Tasks for this exercise:
1. In the rapture essay, revise the passage from "The new thought" up to and including "I believe in the rapture.", replacing "theological war" with "doctrinal battle".
2. Resume the essay defending belief in the rapture, writing on from its last sentence.

Some of Doc's Rants and Raves:

Get Ready! Jesus Is Coming Soon!


 

There seems to be a law that the church has to be constantly disrupted by a cycle of fad-of-the-days. One of the latest things to challenge Pentecostal/Charismatic circles is an eschatology that tries to stand traditional belief on its head. To some of today’s new-thinkers, the book of Revelation (which has been foundational to explaining prophecy) isn’t even considered to be a prophetic book. Nothing or very little in the book can be taken literally according to these interpreters.

The new thought looks a lot like the old amillennialism rejected by our Pentecostal fathers. Some proponents of this view deny there will be a tribulation. Others say there will be no literal millennial reign. Universally, however, this new eschatology denies a rapture of the church. The traditional view that Jesus will return in the skies and catch away the church is ground zero in this theological war. The idea of a rapture is both blasted and lambasted.

I strongly disagree. I believe in the rapture.

First let me say, I have friends that do not believe in the rapture. They are still my friends. I have friends that believe in eternal security. I could not disagree more, but they are still my friends. Good and sincere people can disagree. I had an aunt that believed the earth was square. You could not convince her otherwise. How else could an angel stand on the four corners of the earth? Those pictures of the earth from space? Fakes, every one. Men on the moon? Never happened. Those men were in the desert somewhere making those pictures.

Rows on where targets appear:
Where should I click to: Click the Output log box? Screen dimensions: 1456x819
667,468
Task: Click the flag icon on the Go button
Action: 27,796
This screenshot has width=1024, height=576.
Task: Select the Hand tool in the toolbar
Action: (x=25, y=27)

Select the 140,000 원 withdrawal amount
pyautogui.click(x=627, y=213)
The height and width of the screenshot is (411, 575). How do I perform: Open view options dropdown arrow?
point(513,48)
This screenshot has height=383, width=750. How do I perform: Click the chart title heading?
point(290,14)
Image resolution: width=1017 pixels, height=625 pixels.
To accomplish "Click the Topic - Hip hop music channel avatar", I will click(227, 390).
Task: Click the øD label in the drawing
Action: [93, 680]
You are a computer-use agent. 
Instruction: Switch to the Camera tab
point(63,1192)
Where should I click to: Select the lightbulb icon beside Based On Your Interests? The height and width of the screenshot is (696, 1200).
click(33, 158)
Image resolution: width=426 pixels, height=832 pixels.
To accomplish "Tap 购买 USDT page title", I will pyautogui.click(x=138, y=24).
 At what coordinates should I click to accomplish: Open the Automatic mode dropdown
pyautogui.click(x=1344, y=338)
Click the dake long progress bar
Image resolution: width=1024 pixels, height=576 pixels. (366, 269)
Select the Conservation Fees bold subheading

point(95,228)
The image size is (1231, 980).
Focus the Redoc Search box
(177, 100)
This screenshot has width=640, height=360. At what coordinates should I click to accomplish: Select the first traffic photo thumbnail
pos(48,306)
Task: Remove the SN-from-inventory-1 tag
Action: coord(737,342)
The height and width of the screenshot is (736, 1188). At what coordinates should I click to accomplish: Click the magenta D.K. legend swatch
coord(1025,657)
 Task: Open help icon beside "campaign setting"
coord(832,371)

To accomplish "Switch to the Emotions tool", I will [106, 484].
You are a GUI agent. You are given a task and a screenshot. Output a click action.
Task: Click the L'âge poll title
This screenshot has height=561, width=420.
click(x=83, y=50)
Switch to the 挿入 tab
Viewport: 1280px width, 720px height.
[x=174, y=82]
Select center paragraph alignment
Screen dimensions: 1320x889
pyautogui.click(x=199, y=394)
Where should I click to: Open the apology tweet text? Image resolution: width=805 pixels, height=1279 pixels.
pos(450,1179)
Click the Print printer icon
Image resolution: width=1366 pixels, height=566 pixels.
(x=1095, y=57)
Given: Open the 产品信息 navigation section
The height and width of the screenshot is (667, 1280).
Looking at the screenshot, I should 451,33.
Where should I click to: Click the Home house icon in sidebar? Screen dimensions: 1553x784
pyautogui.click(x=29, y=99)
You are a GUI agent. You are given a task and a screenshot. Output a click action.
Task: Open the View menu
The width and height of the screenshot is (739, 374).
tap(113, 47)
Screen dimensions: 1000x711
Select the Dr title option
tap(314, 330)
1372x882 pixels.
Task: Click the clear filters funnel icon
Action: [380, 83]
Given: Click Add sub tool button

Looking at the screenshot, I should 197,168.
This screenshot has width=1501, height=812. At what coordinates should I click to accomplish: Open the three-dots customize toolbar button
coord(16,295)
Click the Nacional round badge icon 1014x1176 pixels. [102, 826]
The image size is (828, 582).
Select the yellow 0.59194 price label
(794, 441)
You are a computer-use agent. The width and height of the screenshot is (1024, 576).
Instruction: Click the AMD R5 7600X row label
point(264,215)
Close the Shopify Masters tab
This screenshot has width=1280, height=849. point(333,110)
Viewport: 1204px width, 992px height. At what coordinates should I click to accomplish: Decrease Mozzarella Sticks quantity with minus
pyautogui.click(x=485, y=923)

Responses in order:
1.
The new thought looks a lot like the old amillennialism rejected by our Pentecostal fathers. Some proponents of this view deny there will be a tribulation. Others say there will be no literal millennial reign. Universally, however, this new eschatology denies a rapture of the church. The traditional view that Jesus will return in the skies and catch away the church is ground zero in this doctrinal battle. The idea of a rapture is both blasted and lambasted.

I strongly disagree. I believe in the rapture.

2.
God bless her, she was so wrong, but I still loved her—and so did the Lord. She is with Him now and I can only hope He finally set her straight on the square earth stuff. The point is we don’t have to agree on everything to be friends—or Christians.

At the same time, we cannot allow friendships to keep us from defending orthodoxy. With that in mind, let me say those who deny the rapture are wrong on several levels.

First, they are wrong theologically. The Bible clearly teaches a rapture. The Apostle Paul showed us this mystery in 1 Corinthians 15. In 1 Thessalonians 4, he gave us a word from the Lord which clearly includes a catching away of the church. A comprehensive theological defense of the rapture is outside the purpose of this short article, but I am convinced that an honest search of the scriptures will confirm that Jesus is coming for the church.

Next, they are wrong when they say there cannot be a rapture because church fathers did not teach a rapture. The rapture has only been taught for slightly more than a century, they argue, so it cannot be theologically sound. The basis of our belief as Pentecostals has never been church tradition, but an honest search of the scriptures. Think about it. If we only believe and teach what Wesley, Luther or others believed and taught we could not believe in the Holy Ghost baptism and evidentiary glossolalia. Despite the fact that some Pentecostal historians have stretched the imagination to make tongue talkers out of the reformers and revivalists, these men did not and probably would not embrace the Pentecostal theology.

I am not saying that the rapture or the Pentecostal baptism is a “new” revelation. We will leave that tomfoolery to Joseph Smith and his fellow cultists. But surely God can restore a biblical truth that has been lost to His church for centuries. He can and He has!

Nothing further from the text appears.